[Task prompt]
Only these lines of the data below are wanted: the one with "Click the CFCP5145 overall grade pill", the one with "Viewport: 616px width, 323px height.", and any lines between them, each repeated exactly.

[Pixel coordinate grounding data]

__________________________________________________

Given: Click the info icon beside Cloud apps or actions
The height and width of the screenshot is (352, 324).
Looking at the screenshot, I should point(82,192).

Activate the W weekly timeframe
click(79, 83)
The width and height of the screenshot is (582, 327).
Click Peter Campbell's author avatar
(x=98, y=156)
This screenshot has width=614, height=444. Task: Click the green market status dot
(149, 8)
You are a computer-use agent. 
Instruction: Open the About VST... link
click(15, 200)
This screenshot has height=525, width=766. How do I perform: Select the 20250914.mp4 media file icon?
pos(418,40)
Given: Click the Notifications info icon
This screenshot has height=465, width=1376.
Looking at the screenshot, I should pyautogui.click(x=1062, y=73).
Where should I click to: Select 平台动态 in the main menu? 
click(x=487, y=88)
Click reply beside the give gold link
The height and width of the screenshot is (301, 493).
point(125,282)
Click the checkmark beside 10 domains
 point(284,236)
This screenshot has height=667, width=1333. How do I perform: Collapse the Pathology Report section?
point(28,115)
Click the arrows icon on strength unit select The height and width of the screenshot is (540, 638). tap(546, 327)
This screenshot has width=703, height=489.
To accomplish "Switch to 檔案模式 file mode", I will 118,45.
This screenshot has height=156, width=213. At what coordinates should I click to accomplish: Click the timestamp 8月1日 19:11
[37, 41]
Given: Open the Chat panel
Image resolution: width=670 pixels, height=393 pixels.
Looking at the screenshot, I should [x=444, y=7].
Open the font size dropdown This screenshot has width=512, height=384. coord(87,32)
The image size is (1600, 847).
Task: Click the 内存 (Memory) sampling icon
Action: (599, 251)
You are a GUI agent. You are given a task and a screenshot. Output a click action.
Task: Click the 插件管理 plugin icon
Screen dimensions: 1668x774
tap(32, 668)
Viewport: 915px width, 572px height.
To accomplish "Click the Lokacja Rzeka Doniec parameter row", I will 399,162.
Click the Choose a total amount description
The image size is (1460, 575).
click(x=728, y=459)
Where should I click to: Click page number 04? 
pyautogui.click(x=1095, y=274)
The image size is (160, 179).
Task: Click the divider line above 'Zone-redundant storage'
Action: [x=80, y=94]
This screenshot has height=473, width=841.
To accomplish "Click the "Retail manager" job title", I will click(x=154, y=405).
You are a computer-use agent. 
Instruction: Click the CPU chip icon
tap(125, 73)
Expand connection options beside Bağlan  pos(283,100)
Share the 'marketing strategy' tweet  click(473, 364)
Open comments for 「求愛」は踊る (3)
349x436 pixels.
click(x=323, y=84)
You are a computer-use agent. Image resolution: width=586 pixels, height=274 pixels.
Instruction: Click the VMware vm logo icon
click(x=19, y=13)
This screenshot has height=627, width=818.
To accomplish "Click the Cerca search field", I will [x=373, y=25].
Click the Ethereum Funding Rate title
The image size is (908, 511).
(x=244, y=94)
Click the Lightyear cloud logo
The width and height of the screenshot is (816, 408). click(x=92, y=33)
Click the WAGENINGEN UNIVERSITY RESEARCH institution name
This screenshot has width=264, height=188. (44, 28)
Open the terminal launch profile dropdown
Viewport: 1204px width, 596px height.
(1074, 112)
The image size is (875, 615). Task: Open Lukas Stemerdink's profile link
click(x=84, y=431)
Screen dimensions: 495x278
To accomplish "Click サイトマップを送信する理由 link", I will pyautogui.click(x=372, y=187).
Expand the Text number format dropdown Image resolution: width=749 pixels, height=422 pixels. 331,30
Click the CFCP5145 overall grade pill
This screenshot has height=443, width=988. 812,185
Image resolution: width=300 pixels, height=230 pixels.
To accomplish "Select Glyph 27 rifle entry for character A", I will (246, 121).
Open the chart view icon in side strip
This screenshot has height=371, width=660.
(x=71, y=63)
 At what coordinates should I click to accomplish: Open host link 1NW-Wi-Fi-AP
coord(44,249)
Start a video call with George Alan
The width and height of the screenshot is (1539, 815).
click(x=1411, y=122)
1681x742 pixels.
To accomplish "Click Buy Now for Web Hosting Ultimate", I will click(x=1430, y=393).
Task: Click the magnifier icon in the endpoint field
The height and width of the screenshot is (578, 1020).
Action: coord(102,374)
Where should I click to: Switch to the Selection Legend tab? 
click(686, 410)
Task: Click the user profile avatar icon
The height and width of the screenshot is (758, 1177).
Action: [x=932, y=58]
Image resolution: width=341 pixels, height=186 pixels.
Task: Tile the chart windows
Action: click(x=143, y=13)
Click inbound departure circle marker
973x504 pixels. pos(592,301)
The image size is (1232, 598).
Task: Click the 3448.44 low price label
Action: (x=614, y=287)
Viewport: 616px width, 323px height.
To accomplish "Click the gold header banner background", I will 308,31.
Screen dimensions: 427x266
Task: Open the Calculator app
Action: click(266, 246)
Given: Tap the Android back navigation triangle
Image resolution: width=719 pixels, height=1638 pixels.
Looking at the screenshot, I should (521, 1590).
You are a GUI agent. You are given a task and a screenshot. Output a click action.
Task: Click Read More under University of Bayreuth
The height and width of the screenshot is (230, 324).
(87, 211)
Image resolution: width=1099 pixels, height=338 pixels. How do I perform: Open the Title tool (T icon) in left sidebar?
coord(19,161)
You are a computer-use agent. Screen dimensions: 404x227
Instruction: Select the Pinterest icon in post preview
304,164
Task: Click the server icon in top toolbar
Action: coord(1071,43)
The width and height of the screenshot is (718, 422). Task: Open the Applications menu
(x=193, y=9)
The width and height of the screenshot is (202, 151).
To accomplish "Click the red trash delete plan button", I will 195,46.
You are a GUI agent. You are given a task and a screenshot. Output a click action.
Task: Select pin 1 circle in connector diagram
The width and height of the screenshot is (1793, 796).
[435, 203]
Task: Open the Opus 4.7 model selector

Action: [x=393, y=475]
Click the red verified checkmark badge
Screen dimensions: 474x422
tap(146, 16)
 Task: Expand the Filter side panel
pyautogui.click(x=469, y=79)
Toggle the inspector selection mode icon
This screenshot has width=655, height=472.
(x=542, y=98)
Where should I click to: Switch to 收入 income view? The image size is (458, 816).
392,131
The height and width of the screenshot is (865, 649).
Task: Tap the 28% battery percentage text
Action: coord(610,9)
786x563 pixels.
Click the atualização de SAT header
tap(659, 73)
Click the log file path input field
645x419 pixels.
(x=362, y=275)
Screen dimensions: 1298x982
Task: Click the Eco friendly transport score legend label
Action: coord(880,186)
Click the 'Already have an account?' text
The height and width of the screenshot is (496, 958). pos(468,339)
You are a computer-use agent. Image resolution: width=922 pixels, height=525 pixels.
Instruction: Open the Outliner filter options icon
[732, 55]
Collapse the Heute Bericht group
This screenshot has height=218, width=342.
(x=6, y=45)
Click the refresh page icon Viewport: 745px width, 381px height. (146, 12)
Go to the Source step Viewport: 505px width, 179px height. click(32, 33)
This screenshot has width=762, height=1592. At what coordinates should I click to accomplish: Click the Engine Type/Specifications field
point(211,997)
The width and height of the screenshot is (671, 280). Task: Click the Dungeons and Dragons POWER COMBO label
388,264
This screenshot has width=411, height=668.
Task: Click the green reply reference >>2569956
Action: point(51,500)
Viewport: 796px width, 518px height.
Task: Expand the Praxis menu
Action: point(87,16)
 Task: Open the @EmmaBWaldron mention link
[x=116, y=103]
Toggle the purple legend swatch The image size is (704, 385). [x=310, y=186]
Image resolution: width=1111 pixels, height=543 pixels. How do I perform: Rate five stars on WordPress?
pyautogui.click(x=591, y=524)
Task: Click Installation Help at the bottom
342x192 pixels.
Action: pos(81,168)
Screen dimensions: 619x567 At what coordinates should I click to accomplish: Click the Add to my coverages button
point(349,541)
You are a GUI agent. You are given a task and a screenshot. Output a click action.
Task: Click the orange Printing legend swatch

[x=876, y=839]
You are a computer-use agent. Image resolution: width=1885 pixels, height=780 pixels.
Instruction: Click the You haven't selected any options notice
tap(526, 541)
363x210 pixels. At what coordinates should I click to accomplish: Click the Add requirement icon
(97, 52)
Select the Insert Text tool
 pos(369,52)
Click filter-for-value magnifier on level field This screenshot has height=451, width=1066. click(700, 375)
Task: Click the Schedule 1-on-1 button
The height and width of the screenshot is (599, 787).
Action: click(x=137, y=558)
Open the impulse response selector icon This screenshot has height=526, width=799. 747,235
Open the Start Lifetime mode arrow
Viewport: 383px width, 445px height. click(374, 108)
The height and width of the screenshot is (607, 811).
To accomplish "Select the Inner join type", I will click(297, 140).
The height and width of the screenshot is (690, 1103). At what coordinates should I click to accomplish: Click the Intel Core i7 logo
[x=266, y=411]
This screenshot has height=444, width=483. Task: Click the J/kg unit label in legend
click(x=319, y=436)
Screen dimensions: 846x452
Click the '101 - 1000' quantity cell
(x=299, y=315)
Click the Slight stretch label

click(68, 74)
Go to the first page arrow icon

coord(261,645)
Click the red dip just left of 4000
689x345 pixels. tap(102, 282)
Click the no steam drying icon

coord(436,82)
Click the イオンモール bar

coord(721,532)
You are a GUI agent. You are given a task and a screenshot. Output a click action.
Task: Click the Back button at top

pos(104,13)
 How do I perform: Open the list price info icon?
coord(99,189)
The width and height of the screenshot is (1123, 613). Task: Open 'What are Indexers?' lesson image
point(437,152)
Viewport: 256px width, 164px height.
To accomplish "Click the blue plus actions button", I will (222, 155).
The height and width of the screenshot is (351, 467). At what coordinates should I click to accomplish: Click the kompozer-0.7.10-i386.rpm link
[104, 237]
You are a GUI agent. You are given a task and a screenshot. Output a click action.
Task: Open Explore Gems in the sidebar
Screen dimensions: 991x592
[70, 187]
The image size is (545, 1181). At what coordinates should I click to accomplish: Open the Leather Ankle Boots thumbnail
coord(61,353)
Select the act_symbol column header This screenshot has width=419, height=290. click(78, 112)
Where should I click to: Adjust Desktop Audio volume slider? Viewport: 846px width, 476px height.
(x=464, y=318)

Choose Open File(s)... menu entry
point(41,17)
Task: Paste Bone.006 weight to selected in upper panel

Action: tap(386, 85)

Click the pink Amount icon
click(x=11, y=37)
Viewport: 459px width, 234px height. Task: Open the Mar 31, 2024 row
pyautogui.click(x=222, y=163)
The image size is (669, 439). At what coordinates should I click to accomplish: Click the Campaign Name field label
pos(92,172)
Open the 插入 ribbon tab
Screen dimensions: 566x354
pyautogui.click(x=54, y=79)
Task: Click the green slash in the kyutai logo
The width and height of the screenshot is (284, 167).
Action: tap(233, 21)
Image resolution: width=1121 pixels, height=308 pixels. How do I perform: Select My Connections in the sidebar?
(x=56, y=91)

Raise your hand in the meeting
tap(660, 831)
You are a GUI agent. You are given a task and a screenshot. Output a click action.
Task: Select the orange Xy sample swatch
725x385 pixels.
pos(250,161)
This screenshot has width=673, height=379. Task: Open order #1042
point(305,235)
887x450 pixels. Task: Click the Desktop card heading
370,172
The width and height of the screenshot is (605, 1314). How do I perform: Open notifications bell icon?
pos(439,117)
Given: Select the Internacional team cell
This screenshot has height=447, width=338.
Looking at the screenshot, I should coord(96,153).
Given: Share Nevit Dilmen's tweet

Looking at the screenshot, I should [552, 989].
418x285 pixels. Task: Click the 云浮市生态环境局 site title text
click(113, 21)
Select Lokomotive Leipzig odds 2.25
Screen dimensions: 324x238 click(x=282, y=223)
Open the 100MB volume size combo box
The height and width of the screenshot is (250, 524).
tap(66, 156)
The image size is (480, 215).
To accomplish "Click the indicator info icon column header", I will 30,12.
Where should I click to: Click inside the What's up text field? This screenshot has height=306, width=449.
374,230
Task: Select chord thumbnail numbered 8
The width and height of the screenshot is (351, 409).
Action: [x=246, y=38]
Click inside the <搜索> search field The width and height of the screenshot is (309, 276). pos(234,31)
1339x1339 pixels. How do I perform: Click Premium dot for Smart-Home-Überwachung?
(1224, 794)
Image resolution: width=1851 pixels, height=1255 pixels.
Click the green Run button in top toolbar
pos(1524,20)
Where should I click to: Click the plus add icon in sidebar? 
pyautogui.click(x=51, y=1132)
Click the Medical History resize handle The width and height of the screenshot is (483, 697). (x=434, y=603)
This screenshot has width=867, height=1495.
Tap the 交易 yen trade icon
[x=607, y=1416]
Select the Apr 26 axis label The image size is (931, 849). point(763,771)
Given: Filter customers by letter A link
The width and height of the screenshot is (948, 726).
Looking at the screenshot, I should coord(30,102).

__________________________________________________

[Solution for this problem]
Click the CFCP5145 overall grade pill
This screenshot has height=443, width=988. 812,185
Image resolution: width=300 pixels, height=230 pixels.
To accomplish "Select Glyph 27 rifle entry for character A", I will (246, 121).
Open the chart view icon in side strip
This screenshot has height=371, width=660.
(x=71, y=63)
 At what coordinates should I click to accomplish: Open host link 1NW-Wi-Fi-AP
coord(44,249)
Start a video call with George Alan
The width and height of the screenshot is (1539, 815).
click(x=1411, y=122)
1681x742 pixels.
To accomplish "Click Buy Now for Web Hosting Ultimate", I will click(x=1430, y=393).
Task: Click the magnifier icon in the endpoint field
The height and width of the screenshot is (578, 1020).
Action: coord(102,374)
Where should I click to: Switch to the Selection Legend tab? 
click(686, 410)
Task: Click the user profile avatar icon
The height and width of the screenshot is (758, 1177).
Action: [x=932, y=58]
Image resolution: width=341 pixels, height=186 pixels.
Task: Tile the chart windows
Action: click(x=143, y=13)
Click inbound departure circle marker
973x504 pixels. pos(592,301)
The image size is (1232, 598).
Task: Click the 3448.44 low price label
Action: (x=614, y=287)
Viewport: 616px width, 323px height.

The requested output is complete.